Near the bottom of his pyramid are needs for basic survival—food, water, sleep, shelter, safety, and financial security. Further up the pyramid are needs related to love and belonging, whether that’s a sense of connection or friendship, true intimacy or family, or being a true part of community. Then Maslow talks about esteem—this could be respect from others, self-respect and self-esteem, public recognition for one’s accomplishments, or a feeling of strength and wholeness. At the top of the pyramid is self-actualization—becoming one’s fullest self and achieving one’s potential.
Image by Androidmarsexpress, Creative Commons license
Typically, you want to choose one or two overarching needs which drive your character. These needs may conscious or subconscious, or a need may start as subconscious and the character may become aware of it throughout the story.
Other smaller wants and needs may be manifest in individual scenes and interactions with other characters, but if your main character has a core want and a core need, then this will shape the overall arc of the story, both in terms of their external journey and their internal journey.
Exercise 1: Teresa wants to win this year’s chili cook-off. This is her driving want throughout a story. But what does she need? Choose one of the needs from Maslow’s hierarchy. Is she trying to get recognition—and if so, why? Does she need acceptance, friendship, love? Will the prize money help her pay her rent?

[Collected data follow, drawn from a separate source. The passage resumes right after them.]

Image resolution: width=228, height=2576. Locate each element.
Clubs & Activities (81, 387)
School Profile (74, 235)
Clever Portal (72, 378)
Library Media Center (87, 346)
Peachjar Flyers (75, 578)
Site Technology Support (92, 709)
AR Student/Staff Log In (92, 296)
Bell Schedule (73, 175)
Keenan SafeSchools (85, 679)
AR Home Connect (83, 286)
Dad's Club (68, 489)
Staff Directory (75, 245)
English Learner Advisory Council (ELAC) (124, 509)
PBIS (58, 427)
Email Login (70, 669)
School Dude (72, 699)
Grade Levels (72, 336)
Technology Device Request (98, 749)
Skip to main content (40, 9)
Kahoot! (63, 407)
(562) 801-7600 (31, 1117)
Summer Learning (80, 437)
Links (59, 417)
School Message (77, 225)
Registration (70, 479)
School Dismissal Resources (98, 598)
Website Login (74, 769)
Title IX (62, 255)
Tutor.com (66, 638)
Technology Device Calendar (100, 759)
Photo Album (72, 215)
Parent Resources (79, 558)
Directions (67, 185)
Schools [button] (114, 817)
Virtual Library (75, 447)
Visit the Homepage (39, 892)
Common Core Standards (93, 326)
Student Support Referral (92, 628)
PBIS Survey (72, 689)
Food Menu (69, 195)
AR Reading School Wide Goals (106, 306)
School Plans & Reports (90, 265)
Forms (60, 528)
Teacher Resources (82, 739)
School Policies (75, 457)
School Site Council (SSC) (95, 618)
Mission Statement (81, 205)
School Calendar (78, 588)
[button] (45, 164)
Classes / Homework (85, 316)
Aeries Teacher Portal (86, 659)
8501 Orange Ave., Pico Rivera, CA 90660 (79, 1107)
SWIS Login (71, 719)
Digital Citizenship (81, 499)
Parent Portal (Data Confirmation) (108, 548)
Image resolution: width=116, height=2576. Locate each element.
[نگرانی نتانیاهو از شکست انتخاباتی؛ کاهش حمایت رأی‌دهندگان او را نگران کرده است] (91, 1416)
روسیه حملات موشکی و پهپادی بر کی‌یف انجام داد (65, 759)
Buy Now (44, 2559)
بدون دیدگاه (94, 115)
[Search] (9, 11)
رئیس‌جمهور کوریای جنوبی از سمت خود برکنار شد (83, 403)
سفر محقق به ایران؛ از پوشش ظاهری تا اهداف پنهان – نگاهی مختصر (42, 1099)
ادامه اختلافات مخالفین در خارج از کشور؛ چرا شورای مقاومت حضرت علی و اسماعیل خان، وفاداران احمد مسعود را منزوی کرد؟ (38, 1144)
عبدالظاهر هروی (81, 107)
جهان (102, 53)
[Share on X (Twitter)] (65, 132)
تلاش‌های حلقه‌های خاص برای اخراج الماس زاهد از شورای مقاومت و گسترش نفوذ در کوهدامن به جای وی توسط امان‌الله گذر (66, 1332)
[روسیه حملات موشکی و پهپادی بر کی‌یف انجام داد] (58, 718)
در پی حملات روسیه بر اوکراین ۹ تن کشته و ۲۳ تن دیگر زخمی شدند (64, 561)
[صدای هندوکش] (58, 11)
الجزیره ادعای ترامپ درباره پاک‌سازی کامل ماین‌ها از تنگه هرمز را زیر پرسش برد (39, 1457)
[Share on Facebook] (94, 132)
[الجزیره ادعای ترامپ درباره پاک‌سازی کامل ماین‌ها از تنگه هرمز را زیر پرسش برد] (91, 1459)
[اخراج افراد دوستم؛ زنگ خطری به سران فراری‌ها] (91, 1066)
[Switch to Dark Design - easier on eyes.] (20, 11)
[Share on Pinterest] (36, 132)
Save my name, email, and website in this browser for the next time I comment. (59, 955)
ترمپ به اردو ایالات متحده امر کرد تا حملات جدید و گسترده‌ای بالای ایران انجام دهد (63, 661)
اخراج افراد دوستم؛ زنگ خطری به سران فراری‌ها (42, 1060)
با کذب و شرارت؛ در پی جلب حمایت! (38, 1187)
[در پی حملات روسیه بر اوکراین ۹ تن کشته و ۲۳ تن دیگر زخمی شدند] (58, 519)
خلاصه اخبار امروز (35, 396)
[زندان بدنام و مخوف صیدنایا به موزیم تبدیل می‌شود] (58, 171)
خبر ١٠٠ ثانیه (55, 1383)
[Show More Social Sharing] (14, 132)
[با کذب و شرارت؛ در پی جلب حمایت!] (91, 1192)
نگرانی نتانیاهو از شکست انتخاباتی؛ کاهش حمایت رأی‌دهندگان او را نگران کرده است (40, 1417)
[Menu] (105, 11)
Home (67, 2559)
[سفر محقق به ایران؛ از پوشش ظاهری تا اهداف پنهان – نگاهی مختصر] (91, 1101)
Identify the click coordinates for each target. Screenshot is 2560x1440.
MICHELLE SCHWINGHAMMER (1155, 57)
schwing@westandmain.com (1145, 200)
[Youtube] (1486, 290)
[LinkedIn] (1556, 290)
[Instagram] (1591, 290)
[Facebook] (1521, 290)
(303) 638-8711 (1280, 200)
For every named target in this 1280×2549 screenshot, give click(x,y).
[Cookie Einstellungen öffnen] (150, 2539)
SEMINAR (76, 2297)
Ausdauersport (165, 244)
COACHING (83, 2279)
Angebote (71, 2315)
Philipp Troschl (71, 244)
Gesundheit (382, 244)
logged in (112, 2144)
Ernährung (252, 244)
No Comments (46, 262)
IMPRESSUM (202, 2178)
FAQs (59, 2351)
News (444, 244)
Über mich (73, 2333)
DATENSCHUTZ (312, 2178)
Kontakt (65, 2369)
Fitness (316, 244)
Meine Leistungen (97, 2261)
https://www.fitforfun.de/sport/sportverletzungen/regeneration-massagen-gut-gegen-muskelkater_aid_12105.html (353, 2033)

Once you have chosen a need, write a short scene—probably 2 or 3 paragraphs—in which both Teresa’s want and need inform her actions, dialogue, and thoughts. This scene could be when she signs up for the chili cook-off, when she’s buying ingredients, as she’s cooking, during the judging—any scene, because both her want and her need should subtly inform her.
(Note: self-actualization is a really difficult need to write, and most of the time, we don’t hit the self-actualization stage unless all of our other needs have been met, so it’s often better to choose a different need for our characters.)
Exercise 2: Choose one of your favorite books or films. What is the main character’s driving want in the story? What is the main character’s driving need in the story? How do the want and the need interact with each other—does the quest for one ever interfere with the quest for the other? Does the want or the need shift over time? If you would like, in the comments share the title of the story, and the character’s want and need.
Exercise 3: Take a scene that you have written and analyze it for character wants and needs. Use one color to highlight lines or phrases that relate to the character’s want(s), and another color to highlight lines or phrases that relate to the character’s need(s). Some lines may be highlighted by both colors. How could you revise the scene with wants and needs in mind?